The Work You Want Doesn’t Always Appear. Sometimes You Have to Ask for It.
Balancing ambition isn’t about choosing one desire at a time. It’s about showing up for both the professional and personal pieces of your life without apologizing for either. But if there’s one idea from this conversation with Leanne Paul that stayed with me, it’s this: don’t sit back and wait for someone to hand you an opportunity. Look for it. Ask for it. And don’t dismiss paths you never thought you’d walk.
The Way We Build Careers Is Changing
Part of what makes careers feel so unsettled right now is that the world of work is shifting fast. Roles evolve. Skills change. Job descriptions don’t always keep up with reality. The old idea that someone notices your hard work and neatly places the next step in front of you doesn’t hold the same weight it once did. The World Economic Forum has been clear about this. A large portion of the skills employers care about today won’t look the same by the end of this decade. Continuous learning and adaptability are becoming the baseline, not the bonus.
That reality changes how opportunity shows up. It also changes how we have to engage with it.
Waiting Quietly Leaves Too Much to Chance
Leanne talked about seeing opportunities and asking about them, even when she didn’t check every box or fit a traditional mold. She didn’t wait for permission or a perfect moment. She raised her hand, explained what she could bring, and started the conversation. That’s how she moved into roles that aligned with who she was becoming, not just who she had been.
Asking isn’t about confidence theater. It’s about agency. Research from MIT Sloan Management Review reinforces this in a way that feels both obvious and uncomfortable: many people don’t advance because they aren’t visible in the conversations where decisions are made. Not because they aren’t capable. Not because they didn’t earn it. But because they weren’t part of the dialogue. Advancement often follows proximity, participation, and clarity about what you want to work toward.
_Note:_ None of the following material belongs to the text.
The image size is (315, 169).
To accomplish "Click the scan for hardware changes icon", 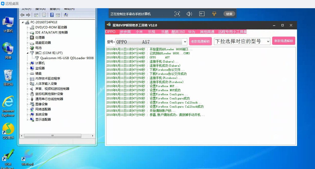I will pyautogui.click(x=66, y=15).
Being Seen Isn’t Accidental
This part hit me hard. There’s a difference between waiting to be seen and choosing to be involved. The first feels safer. The second requires intention. We wait for job postings. We wait for reviews. We wait for someone else to connect the dots. Meanwhile, the work keeps changing, and the conversations keep moving.
What if we asked sooner?
What if we stepped into rooms where we don’t yet have all the answers but do have curiosity, experience, and perspective?
Leanne was honest about the no’s. There were plenty of them. But there were also yeses. Enough to build a career that works for her. Enough to prove that opportunity doesn’t need to be handed to you to be real. Sometimes it starts with a question and the willingness to hear whatever comes back.